*ABOUT THIS EXERCISE*:
For the word "will", count the lines of the records that hold it, and give only that number.

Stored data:
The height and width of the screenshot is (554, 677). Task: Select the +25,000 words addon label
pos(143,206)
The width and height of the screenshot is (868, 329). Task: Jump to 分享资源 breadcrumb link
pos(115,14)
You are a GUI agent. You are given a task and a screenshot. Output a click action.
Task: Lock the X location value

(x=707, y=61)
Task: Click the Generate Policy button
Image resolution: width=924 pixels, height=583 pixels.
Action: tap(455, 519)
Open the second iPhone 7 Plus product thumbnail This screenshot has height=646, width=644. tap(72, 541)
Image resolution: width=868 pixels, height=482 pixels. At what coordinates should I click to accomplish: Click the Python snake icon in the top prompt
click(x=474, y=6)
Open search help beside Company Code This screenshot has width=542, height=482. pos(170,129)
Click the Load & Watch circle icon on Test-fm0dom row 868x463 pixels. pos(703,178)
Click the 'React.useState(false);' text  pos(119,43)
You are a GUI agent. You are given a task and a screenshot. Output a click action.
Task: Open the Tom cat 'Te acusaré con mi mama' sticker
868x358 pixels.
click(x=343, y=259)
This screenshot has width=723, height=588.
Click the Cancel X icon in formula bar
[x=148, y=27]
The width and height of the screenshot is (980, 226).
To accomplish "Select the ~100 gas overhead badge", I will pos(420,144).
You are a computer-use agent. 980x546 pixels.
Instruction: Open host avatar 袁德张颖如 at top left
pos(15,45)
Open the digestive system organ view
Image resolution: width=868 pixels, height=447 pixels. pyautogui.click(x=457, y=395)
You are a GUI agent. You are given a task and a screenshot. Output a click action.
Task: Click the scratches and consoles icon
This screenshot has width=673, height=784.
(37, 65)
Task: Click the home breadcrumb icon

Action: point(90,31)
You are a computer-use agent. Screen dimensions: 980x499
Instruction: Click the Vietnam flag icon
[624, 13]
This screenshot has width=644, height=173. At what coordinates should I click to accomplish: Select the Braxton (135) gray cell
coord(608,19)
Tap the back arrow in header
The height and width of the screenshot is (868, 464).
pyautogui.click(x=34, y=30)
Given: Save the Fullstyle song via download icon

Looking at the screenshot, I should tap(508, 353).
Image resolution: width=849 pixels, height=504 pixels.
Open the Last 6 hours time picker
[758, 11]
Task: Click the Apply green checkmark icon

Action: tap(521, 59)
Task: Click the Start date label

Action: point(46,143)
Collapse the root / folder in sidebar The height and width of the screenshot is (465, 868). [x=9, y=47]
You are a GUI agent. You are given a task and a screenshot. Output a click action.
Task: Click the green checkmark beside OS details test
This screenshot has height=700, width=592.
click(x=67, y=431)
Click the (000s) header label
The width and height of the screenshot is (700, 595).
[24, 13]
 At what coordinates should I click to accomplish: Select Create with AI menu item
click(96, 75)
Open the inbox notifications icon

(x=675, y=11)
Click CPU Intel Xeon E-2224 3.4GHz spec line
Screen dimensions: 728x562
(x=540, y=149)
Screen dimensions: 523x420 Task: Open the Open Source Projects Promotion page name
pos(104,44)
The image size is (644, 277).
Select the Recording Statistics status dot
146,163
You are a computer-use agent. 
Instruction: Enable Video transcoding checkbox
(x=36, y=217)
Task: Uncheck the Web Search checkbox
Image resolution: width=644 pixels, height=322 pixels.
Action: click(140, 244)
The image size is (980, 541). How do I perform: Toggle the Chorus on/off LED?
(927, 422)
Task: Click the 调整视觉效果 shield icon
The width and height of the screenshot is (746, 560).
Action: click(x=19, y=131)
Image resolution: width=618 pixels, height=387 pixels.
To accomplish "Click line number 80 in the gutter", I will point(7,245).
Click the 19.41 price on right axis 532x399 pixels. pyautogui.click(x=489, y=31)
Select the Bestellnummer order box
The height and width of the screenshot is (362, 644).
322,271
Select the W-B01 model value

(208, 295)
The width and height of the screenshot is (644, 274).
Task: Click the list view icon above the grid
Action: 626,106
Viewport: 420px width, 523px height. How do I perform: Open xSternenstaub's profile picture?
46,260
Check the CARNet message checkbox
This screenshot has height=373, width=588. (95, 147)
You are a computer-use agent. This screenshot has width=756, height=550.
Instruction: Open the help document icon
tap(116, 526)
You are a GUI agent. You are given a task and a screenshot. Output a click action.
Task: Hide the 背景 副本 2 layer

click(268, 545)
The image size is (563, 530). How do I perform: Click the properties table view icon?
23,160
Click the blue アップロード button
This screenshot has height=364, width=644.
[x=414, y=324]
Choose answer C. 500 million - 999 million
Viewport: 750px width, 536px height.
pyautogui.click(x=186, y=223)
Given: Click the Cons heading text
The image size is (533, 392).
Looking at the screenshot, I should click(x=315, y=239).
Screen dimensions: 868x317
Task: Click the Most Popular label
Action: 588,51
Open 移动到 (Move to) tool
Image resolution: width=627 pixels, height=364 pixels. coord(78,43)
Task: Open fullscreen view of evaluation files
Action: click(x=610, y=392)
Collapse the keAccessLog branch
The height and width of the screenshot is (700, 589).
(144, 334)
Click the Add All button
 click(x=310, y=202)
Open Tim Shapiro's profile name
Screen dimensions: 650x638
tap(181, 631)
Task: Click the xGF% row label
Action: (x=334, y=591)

*EXPECTED OUTPUT*:
2